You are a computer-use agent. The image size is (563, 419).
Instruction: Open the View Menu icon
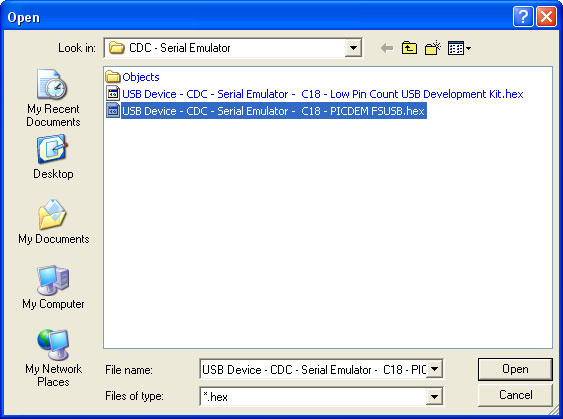[x=459, y=48]
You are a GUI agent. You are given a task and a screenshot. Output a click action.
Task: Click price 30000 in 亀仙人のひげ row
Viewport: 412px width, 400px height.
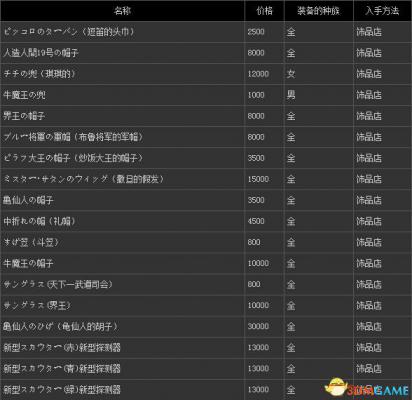pos(258,326)
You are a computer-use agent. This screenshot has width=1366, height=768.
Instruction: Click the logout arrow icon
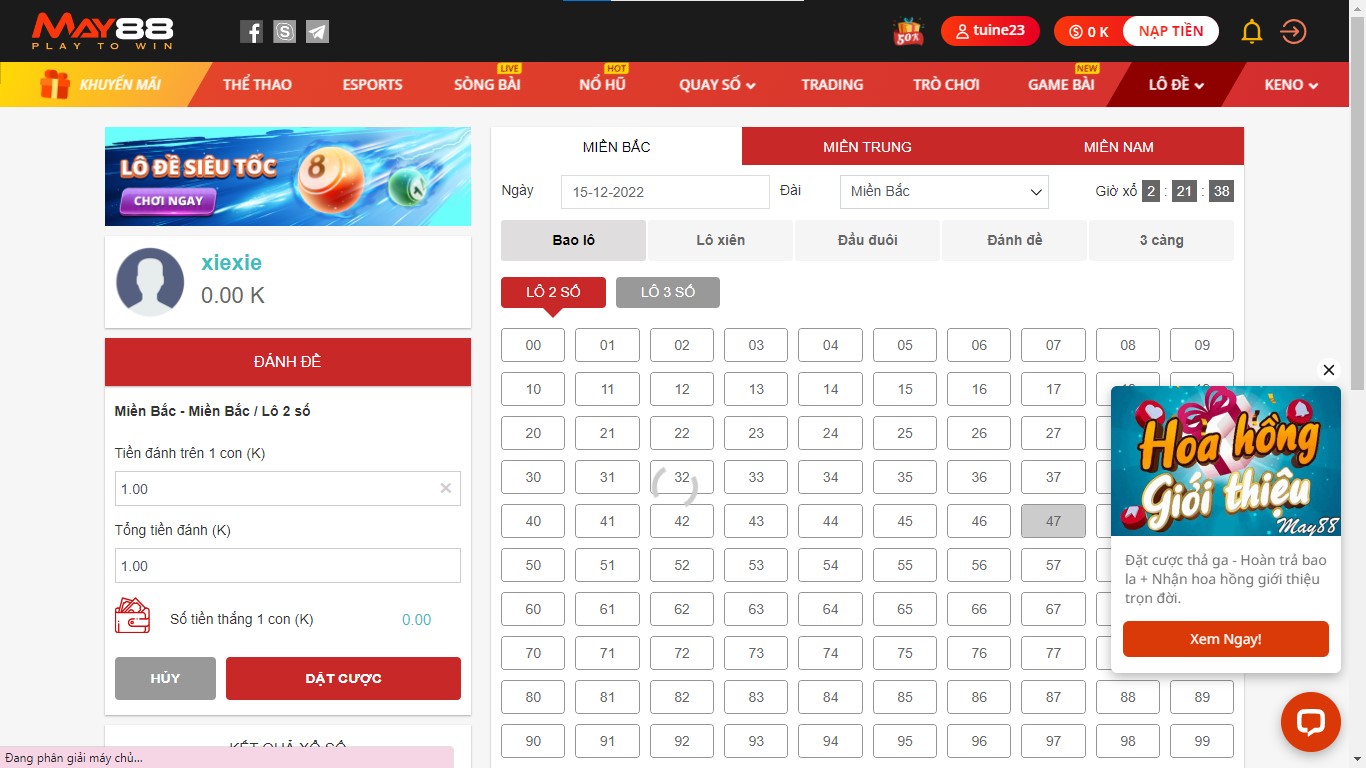[1293, 32]
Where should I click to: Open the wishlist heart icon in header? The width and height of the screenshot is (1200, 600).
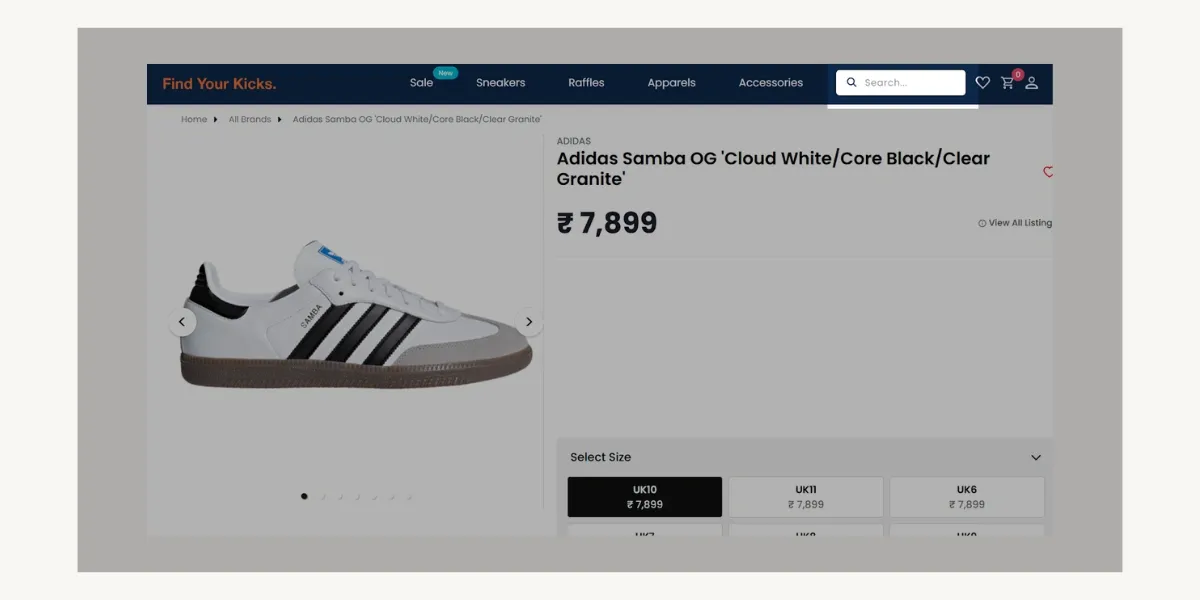[x=983, y=82]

_Exercise:_
Please reproduce everything from the line containing "Where should I" down to the end of the records above, requests included, with each coordinate in the answers scaled by 1.95 and rounded to a whole number, halves rounded up. Leave out the pictures.

_Exercise output:_
Where should I click to: Open the wishlist heart icon in header? The width and height of the screenshot is (1200, 600).
[x=1917, y=160]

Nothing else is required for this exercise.